Photobooks of 2018: Ed Templeton
Youth Unemployment by Tish Murtha (Bluecoat Press)
Incredible body of work from the 70’s brought to light documenting working class inner-city youth in Newcastle, UK. This book floored me. A really amazing time capsule.
Termini by Tom Wood (Editions GwinZegal)
Photos from the 70’s and 80’s from one of my favorite photographers taken around the ferry terminals in Liverpool, UK. I love his knack for capturing people in a semi-chaotic but balanced way.
Women’s Market by Tom Wood (Stanley Barker)
Again, since he’s one of my favorites, this year has been good for Tom Wood fans! This one documents the people and happenings surrounding Liverpool’s Great Homer Street market.
Varrio by Gusmano Cesaretti (Little Big Man)
I don’t know how an Italian man came to Los Angeles in the 70’s and started hanging out with gangsters, low riders, and graffiti writers, but he did and has the photos to prove it. This book shouldn’t go overlooked!
Displaced, Manzanar 1942-1945 The Incarceration of Japanese Americans (Tom Adler Books)
This book is a collection of photos by Dorothea Lange, Ansel Adams, Toyo Miyatake, Jack Iwata, Clem Albers, Russell Lee, and Francis Stewart documenting the terrible chapter in US history (one of many) when innocent Japanese Americans were rounded up and detained uprooting lives and separating families.
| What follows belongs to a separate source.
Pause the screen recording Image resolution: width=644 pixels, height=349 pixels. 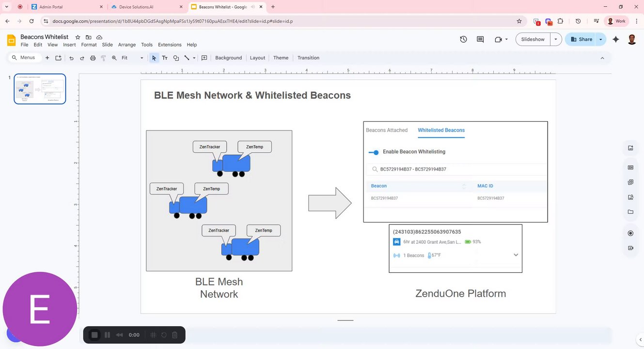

New Vogue Beauty Salon by Steve Banks (Deadbeat Club)
A slim volume with stunning B&W photos documenting beauty parlors in 1967 as part of a master class he took with Richard Avedon and Marvin Israel.
Past K-Ville by Mark Steinmetz (Stanley Barker)
The follow up to Steinmetz 2016 book 15 Miles to K-Ville, which was so good, the world shouldn’t be deprived of the rest of the work!
Bright Black World by Todd Hido (Nazraeli Press)
Landscapes and portraits loaded with so much beauty and dread, they are almost ominous.
Ninety Six Dreams, Two Thousand Memories by Greg Hunt (Paradigm Press)
A long term look at the life of Pro Skater Jason Dill as documented by photographer, videographer, Greg Hunt told through photographs, video stills, and ephemera.
Human Nature by Lucas Foglia (Nazraeli Press)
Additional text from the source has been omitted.